▶ Exercise aim:
Copy every line that contains the string "agent" from the entries below.

[[ Exercise data open ]]

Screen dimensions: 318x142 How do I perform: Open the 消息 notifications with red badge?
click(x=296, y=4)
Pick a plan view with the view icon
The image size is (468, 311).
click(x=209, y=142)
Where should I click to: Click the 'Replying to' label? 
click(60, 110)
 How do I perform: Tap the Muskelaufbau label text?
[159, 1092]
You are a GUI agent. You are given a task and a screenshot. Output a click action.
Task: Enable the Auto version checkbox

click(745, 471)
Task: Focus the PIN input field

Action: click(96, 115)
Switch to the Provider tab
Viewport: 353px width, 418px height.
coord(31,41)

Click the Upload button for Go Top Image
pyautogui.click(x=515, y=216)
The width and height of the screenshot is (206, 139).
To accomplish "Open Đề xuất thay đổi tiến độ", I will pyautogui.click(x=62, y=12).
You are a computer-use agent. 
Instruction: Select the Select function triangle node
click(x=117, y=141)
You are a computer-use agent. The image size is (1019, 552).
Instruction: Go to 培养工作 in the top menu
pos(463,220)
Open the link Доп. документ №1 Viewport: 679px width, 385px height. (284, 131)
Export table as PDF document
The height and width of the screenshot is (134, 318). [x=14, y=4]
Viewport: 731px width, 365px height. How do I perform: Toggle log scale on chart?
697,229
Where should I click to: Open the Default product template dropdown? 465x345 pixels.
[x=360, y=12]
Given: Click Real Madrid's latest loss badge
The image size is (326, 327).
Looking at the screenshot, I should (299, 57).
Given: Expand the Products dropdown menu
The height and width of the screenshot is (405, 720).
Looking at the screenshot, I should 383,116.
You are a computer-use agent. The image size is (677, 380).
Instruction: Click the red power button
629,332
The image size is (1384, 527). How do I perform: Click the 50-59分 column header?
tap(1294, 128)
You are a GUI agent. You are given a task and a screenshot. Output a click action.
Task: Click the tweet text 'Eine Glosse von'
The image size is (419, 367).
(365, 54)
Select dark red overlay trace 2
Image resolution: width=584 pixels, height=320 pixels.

[[ Exercise data closed ]]

▶ Result of the task:
You are a GUI agent. You are given a task and a screenshot. Output a click action.
You are a computer-use agent. 
You are a computer-use agent. The image size is (1019, 552).
You are a computer-use agent. The image size is (677, 380).
You are a GUI agent. You are given a task and a screenshot. Output a click action.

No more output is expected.